Before my retirement, I worked for a non-profit scientific research organization, where I learned a lot about how scientific research is conducted.

In reaction to scientific research in the past that was more concerned with the ends than the means (e.g., look up Tuskegee syphilis experiment), today research on human subjects is much more carefully controlled. Each institution, whether that be a university or private company such as my former employer, forms one or more Institutional Review Boards (IRB). The IRBs must review the protocol (the plan of what will be done) for the experiment to make sure that carrying out the plans won't endanger the subjects. Did you know that IRB approval is required even if all you plan to do is administer a survey? They take protection of human subjects very seriously these days.

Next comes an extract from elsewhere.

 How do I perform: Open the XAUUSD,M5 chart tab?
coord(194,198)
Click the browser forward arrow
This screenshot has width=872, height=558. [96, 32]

Included in the protocol is describing the information that will be given to subjects to inform them of any potential risks to their health and/or their lives should they choose to participate. Sometimes it takes several iterations of Informed Consent forms before the IRB signs off on the form that will be used. Then comes the recruitment of subjects. Depending on the protocol, they may wait to begin the actual experiment until a minimum number of subjects have signed up.

The process described above is time-consuming. And all of this must be done before the experimentation itself begins.

I hadn't thought about this but you make some good points. I also am a researcher but I deal strictly with materials experiments (i.e. no human test subjects). I can't imagine the headache it would be to try to get some of the strange looking mods through to a human test subject much less an assortment of different options for them to try especially when these things are being claimed to be (in some places) MORE harmful than cigarettes. I suddenly realize how straight forward my research is. If I want to try something I just go do it and see what happens and then write a paper about it.